D 30 décembre 2009     A par Viktor Kirtov - C 0 messages Version imprimable de cet article Version imprimable    ................... PARTAGER . facebook


Revue des combattants de Sprezzatura (suite).
Au tour de Stéphane MARIE

Q&R

Q. : Les terroirs d’origine des auteurs de Sprezzatura sont variés. Quel est le vôtre, vos racines... Et votre terroir intellectuel, où se situe t-il ? Dans la citation d’Artaud en exergue de votre article, il y a les mots philosophie et guerre « Tout ceci n’est pas de la philosophie mais de la guerre », quelle est la place de la philosophie chez vous ?

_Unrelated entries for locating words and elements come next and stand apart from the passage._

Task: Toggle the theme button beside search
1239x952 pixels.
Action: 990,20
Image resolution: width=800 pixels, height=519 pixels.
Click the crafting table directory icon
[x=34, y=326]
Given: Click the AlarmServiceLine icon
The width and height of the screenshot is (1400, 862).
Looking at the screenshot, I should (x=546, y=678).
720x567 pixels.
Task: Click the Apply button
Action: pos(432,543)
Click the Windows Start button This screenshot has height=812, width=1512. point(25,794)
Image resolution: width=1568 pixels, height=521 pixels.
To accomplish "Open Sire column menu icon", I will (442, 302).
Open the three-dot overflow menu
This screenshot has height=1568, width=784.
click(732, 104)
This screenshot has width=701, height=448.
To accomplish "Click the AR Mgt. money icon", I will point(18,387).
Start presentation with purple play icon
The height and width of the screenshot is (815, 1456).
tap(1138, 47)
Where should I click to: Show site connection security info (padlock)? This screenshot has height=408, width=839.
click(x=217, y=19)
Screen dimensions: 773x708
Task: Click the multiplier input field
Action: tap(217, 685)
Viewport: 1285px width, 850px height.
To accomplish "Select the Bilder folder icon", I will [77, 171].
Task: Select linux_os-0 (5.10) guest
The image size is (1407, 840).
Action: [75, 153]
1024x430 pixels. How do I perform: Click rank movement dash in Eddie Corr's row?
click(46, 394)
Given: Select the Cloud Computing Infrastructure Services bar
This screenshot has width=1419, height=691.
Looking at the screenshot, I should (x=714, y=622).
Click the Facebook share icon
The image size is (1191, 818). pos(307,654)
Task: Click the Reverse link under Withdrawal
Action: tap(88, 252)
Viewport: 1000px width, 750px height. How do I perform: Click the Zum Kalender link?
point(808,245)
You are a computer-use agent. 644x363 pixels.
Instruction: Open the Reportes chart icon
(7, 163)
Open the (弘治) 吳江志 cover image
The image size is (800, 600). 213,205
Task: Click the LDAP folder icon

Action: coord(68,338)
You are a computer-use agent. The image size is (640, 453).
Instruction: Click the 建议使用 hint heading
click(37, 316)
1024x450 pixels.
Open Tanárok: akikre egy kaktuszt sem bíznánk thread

R. : Je suis né en Normandie, mais je ne me sens attaché à aucun territoire particulier. Foncièrement mon terroir c’est la langue.
Candide, puis La Nausée comme un choc, Lautréamont comme remède et un jour à 21 ans j’ai ouvert Paradis et je m’y suis senti chez moi.Sollers m’a mené vers les présocratiques, la théologie, la pornographie, la philosophie, l’immédiatement classique, le taoïsme, la peinture que l’on voit penser en couleurs, la gravité qui retranche la douleur, la littérature américaine du début du XXe (Faulkner et Hemingway),...
Les cardinaux : Joyce, Dante, Proust, Baudelaire, Rimbaud, Sade. Eux et d’autres m’offrent toutes les réponses que je peux souhaiter.
Mon "terroir" intellectuel c’est ce qui développe la joie. Si ce n’est pas musical, ce n’est rien.
La philosophie n’est pas pour moi une spécialisation mais une des voies de la pensée.

Q. : Dans la discussion inaugurale, d’emblée vous invoquez Heidegger puis dans votre article : Artaud, puis Musil, puis Bataille, puis Kafka... qu’appréciez-vous le plus chez ces auteurs et penseurs ?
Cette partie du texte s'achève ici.